Maputo(O Destaque)-O ex-Presidente de Moçambique e chefe da Missão de Observação da União Africana (UA) às eleições na Guiné-Bissau, Filipe Nyusi, mantém uma visão optimista do processo eleitoral, classificando-o como “pacificas” até à abrupta interrupção provocada pelo golpe militar.

Nyusi revelou que a missão da UA chegou ao país em 19 de junho e acompanhou de perto todas as etapas da votação, garantindo que tudo decorreu de forma pacífica, transparente e ordeira, com participação activa em todas as sete regiões do país, inclusive na capital, Bissau. “O dia da votação foi livre, os eleitores exerceram seu direito sem impedimentos e as mesas funcionaram ao ar livre, permitindo total visibilidade do processo”, declarou.

No entanto, a situação mudou radicalmente com a divulgação preliminar dos resultados eleitorais. “Enquanto discutíamos com um dos candidatos, surgiram relatos de tiroteios na capital, próximo à Comissão Nacional de Eleições e à zona presidencial”, explicou Nyusi. A missão tentou aceder aos locais, mas foi impedida pelas forças de segurança já no controlo da área.

Pouco depois, o processo eleitoral foi suspenso sem justificativas claras, seguindo-se um clima de tensão com recolher obrigatório e fechamento das fronteiras.
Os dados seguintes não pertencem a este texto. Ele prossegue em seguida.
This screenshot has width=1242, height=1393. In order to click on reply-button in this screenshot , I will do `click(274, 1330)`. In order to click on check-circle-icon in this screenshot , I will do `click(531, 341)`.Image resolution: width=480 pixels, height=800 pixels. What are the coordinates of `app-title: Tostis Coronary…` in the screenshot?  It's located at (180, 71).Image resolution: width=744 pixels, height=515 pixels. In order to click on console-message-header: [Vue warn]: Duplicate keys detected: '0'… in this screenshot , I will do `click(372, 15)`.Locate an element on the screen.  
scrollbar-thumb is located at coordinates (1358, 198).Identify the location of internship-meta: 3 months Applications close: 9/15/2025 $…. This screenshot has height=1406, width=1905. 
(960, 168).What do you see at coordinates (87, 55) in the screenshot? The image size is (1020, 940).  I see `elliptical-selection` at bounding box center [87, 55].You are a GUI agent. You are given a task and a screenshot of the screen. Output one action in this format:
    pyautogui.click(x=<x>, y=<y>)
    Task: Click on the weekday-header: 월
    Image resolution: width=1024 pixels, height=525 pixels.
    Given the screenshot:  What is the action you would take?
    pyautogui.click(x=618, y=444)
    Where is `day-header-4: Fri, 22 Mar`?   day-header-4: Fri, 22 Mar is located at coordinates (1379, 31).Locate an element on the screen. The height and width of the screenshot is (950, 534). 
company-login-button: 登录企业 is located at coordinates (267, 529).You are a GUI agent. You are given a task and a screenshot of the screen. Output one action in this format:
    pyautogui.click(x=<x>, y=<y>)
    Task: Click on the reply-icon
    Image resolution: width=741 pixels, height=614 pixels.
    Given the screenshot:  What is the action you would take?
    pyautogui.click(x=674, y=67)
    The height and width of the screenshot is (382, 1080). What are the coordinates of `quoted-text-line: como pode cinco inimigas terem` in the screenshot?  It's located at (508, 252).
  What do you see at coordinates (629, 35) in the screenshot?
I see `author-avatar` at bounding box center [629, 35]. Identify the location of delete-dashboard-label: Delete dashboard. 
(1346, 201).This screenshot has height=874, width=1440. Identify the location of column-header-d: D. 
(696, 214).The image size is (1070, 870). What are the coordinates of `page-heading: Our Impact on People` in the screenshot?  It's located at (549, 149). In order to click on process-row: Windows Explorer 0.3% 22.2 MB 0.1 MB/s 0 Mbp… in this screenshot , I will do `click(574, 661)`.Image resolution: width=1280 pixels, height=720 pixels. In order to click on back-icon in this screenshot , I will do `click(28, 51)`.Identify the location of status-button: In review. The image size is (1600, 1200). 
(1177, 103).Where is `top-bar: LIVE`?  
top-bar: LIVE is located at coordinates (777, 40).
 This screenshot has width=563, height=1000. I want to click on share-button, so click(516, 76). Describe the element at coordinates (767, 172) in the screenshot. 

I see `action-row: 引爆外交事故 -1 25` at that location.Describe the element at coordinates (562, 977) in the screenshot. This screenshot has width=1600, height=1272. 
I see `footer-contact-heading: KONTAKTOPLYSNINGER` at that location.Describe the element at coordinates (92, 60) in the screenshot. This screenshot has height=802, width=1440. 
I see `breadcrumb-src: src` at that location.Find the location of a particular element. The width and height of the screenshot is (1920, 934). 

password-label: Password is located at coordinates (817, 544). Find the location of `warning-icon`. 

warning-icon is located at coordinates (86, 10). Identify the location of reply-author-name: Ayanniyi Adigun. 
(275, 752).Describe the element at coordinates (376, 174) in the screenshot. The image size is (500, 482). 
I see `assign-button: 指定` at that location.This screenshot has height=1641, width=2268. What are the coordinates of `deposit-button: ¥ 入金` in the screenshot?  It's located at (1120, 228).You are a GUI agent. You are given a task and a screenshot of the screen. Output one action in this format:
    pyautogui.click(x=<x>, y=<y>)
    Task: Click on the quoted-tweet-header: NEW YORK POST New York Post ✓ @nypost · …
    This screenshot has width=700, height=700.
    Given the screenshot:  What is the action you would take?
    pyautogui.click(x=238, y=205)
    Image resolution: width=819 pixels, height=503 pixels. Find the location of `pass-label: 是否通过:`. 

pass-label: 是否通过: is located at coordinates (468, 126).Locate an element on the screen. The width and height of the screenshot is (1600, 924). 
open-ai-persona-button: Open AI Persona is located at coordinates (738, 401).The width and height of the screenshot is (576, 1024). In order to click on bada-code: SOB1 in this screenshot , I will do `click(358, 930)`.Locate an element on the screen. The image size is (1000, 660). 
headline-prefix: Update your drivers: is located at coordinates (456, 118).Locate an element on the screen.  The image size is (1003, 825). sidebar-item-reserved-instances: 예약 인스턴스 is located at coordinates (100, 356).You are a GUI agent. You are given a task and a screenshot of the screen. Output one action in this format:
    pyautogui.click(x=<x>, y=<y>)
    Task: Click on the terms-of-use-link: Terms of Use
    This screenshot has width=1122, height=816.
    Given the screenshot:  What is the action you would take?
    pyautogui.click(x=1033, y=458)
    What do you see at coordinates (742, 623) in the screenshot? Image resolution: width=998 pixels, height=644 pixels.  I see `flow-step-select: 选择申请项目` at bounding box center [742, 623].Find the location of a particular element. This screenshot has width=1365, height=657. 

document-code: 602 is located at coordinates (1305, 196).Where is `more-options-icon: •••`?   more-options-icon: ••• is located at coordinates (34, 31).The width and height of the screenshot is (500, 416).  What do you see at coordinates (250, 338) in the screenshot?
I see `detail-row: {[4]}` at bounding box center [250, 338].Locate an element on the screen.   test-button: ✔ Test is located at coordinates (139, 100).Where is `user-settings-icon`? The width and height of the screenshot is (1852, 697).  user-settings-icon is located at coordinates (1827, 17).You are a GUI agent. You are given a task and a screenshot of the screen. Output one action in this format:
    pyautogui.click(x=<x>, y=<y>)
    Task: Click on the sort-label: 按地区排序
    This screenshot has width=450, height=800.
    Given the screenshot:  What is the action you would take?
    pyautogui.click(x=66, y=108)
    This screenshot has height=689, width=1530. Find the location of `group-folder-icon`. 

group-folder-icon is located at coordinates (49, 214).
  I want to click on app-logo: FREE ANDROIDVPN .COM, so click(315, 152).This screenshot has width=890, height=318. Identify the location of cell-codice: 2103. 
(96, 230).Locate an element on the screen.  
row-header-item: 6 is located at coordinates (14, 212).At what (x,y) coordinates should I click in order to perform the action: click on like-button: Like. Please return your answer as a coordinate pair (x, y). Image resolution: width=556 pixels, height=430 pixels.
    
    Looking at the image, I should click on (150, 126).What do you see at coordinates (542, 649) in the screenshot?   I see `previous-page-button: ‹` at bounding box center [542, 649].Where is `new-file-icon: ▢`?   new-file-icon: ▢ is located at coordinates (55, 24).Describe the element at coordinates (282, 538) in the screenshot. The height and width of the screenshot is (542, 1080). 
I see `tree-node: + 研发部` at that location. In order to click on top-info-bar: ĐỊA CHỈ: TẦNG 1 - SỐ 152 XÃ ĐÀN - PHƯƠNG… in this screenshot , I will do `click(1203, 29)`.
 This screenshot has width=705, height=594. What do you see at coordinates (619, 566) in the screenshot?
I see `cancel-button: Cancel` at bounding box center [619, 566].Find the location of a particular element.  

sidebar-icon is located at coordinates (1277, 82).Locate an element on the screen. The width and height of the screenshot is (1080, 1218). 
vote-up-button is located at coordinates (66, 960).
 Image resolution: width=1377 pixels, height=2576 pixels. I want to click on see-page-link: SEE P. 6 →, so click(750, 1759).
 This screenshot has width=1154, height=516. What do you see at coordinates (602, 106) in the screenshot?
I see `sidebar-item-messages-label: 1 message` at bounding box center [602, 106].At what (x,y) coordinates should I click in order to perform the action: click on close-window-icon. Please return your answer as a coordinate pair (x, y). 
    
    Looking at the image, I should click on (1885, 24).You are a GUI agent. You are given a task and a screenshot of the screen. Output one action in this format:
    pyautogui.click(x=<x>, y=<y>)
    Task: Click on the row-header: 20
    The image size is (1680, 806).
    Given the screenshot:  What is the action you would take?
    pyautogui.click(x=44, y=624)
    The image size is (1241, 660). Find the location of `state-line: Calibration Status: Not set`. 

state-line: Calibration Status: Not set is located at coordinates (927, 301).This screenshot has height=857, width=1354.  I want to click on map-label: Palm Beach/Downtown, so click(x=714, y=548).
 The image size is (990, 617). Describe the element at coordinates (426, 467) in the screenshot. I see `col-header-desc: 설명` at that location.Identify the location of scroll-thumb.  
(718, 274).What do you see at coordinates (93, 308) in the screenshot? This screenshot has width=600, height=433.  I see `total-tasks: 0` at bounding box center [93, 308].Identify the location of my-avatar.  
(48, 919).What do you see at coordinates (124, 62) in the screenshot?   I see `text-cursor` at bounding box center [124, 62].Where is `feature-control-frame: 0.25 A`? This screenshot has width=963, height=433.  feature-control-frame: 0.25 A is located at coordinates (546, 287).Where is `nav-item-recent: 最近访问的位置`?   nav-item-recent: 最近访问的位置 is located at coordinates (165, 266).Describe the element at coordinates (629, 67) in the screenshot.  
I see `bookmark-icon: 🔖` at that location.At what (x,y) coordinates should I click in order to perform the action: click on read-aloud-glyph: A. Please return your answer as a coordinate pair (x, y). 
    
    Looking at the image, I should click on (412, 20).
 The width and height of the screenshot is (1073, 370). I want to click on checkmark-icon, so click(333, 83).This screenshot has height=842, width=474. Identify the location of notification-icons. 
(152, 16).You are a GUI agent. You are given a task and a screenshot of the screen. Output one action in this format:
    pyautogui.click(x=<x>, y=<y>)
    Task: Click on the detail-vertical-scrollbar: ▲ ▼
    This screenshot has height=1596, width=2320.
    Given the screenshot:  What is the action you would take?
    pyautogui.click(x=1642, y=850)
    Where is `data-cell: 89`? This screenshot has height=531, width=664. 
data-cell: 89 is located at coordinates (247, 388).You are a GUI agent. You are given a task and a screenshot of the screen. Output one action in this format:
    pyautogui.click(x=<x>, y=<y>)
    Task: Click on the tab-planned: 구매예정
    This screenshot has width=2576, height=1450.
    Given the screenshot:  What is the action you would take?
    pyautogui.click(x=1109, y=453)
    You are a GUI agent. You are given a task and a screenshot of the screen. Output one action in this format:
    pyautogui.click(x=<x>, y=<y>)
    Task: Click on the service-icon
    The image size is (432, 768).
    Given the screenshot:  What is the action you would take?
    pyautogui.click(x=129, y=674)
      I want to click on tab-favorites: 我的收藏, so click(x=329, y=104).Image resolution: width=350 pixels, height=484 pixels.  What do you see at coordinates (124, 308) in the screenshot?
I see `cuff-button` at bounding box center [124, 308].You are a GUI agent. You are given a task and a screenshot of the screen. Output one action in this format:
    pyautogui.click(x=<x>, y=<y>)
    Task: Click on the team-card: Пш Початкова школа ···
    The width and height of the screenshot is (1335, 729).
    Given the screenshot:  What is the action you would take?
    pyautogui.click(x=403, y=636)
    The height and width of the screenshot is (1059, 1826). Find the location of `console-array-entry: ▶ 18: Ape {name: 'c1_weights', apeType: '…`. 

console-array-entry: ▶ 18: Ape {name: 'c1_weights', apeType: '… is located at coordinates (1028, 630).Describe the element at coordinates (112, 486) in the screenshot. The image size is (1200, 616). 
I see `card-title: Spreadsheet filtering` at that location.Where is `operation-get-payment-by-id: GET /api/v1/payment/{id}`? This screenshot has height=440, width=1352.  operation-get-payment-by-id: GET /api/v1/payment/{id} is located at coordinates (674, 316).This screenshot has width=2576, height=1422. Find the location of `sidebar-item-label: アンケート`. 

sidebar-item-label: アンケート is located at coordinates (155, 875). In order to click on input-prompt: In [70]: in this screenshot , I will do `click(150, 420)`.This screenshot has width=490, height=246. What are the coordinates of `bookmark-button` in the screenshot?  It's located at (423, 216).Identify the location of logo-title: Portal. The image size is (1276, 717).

Nyusi destaca que, apesar das dificuldades, a missão da UA permaneceu no terreno para garantir a presença internacional até à total clarificação dos factos, enquanto outras delegações abandonaram o país.

A missão da UA, em conjunto com CEDEAO e Fórum dos Anciãos, emitiu uma declaração lamentando a situação e apelando ao restabelecimento do processo eleitoral. Nyusi responsabiliza directamente o golpe militar pela interrupção e pelo caos político, mantendo a esperança de que o diálogo e a vontade do povo guineense possam restabelecer a ordem.

O relatório final da missão já foi enviado à União Africana, que deverá definir os próximos passos para garantir a estabilidade e o respeito ao processo democrático na Guiné-Bissau.